» Aim
Pick out and copy every line of the records below that contains the string "MuseesEnLiberte", treating uppercase and lowercase letters as different.

Records from a collection:
○ ○ ○ ○ ○

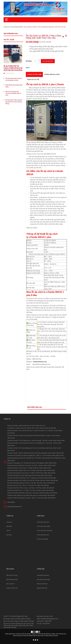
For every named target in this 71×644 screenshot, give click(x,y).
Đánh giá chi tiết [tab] (33, 78)
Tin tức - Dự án (9, 40)
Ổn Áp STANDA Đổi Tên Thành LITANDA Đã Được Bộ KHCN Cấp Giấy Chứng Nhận (13, 68)
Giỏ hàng (9, 534)
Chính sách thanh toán (43, 521)
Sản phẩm (9, 525)
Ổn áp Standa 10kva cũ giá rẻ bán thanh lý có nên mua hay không (14, 102)
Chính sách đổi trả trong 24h (44, 530)
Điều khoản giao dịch (12, 578)
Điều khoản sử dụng (12, 574)
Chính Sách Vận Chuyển (44, 525)
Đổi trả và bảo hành (42, 582)
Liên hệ (8, 530)
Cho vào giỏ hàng (48, 60)
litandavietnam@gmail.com (14, 506)
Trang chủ (9, 521)
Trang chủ (6, 27)
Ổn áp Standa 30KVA (16, 27)
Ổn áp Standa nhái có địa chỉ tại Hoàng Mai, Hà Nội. (14, 79)
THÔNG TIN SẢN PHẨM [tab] (34, 74)
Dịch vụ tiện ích (10, 582)
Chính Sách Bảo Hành (43, 534)
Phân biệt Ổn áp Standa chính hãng (14, 86)
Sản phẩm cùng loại (34, 406)
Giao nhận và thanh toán (44, 578)
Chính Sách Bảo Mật (42, 538)
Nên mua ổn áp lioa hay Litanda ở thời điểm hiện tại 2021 (13, 93)
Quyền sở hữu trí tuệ (12, 587)
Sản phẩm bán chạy (11, 34)
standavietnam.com (40, 360)
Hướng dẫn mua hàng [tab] (52, 74)
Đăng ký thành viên (42, 587)
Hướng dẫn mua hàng (43, 574)
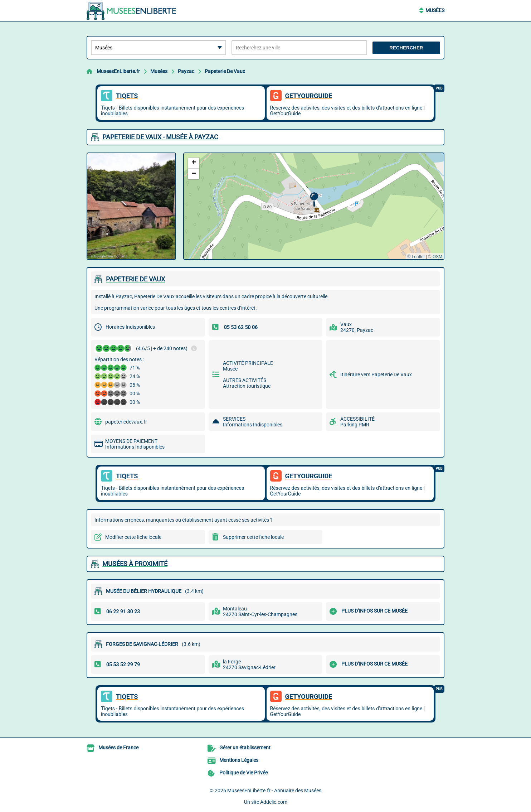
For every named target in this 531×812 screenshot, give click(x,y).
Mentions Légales (239, 760)
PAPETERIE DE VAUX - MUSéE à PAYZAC (160, 137)
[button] (314, 199)
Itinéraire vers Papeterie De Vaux (376, 374)
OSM (437, 257)
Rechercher (406, 48)
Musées (435, 10)
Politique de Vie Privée (243, 773)
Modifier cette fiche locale (133, 537)
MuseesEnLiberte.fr (118, 71)
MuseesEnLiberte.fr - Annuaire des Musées (274, 791)
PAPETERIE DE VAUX (135, 279)
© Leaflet (416, 257)
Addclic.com (274, 802)
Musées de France (118, 748)
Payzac (186, 71)
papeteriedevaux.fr (126, 422)
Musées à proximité (135, 564)
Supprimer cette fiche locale (253, 537)
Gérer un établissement (245, 748)
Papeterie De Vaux (225, 71)
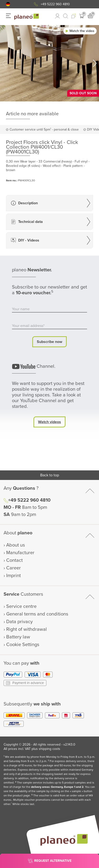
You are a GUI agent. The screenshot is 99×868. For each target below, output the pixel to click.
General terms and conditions (37, 614)
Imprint (14, 576)
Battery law (18, 637)
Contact (14, 560)
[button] (8, 4)
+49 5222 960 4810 (55, 4)
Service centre (21, 606)
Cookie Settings (23, 645)
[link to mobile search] (66, 16)
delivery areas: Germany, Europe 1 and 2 (57, 787)
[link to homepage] (26, 17)
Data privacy (19, 622)
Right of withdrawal (26, 629)
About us (16, 545)
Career (14, 568)
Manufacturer (20, 553)
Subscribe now (49, 342)
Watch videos (49, 422)
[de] (8, 4)
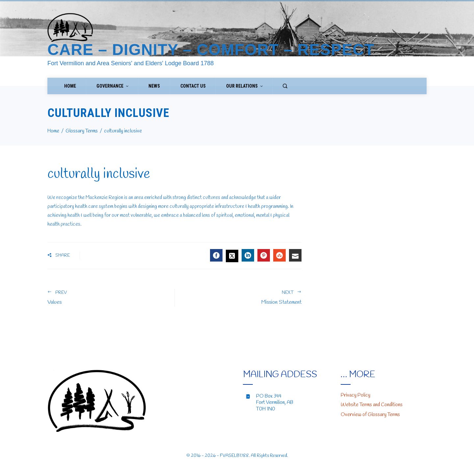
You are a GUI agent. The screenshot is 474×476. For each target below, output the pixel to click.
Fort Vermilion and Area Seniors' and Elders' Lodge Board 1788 (130, 63)
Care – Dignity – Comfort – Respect (211, 49)
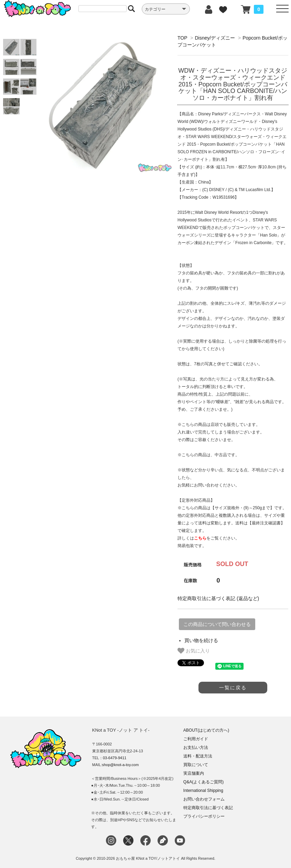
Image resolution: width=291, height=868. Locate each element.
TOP (182, 38)
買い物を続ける (201, 640)
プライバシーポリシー (204, 816)
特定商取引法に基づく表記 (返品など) (218, 598)
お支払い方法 (196, 747)
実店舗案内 (194, 773)
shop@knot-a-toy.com (120, 765)
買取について (196, 765)
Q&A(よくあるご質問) (203, 782)
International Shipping (203, 791)
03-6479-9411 (115, 758)
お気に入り (194, 651)
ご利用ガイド (196, 739)
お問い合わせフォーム (204, 799)
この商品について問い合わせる (217, 624)
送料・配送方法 (198, 756)
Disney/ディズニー (215, 38)
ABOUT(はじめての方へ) (206, 730)
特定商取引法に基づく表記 (208, 808)
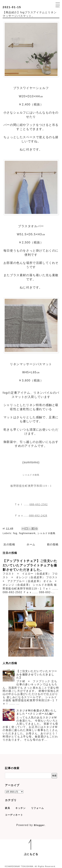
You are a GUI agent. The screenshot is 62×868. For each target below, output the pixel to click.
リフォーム (38, 808)
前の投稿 (53, 545)
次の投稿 (9, 545)
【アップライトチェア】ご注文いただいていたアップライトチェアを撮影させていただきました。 (30, 565)
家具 (7, 808)
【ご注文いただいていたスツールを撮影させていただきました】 (37, 674)
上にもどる (31, 854)
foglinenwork (27, 533)
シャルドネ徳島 (46, 533)
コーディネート (14, 815)
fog (15, 533)
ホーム (31, 545)
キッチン (20, 808)
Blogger (39, 825)
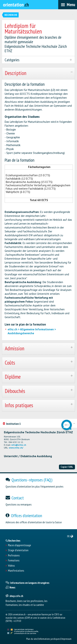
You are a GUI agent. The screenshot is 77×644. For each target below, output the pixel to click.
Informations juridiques (49, 639)
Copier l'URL (67, 467)
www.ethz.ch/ (16, 448)
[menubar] (67, 4)
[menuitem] (70, 536)
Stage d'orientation (18, 550)
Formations (14, 560)
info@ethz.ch (19, 445)
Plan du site (32, 639)
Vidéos (11, 566)
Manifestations (16, 570)
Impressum (66, 639)
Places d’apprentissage (20, 545)
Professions (14, 556)
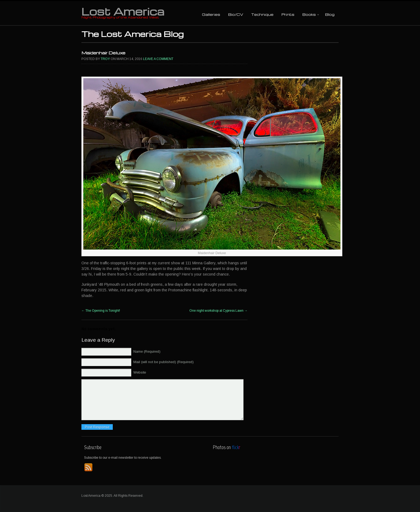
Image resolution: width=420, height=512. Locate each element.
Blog (330, 14)
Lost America (123, 11)
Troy (105, 59)
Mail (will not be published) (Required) (163, 362)
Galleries (211, 14)
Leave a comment (158, 59)
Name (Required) (147, 351)
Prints (288, 14)
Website (140, 372)
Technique (262, 14)
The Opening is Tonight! (101, 311)
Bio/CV (236, 14)
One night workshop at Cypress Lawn (218, 311)
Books (309, 15)
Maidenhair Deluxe (103, 53)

○ ○ ○ ○ ○

» Answer for the task
MuseesEnLiberte.fr (118, 71)
MuseesEnLiberte.fr - Annuaire des Musées (274, 791)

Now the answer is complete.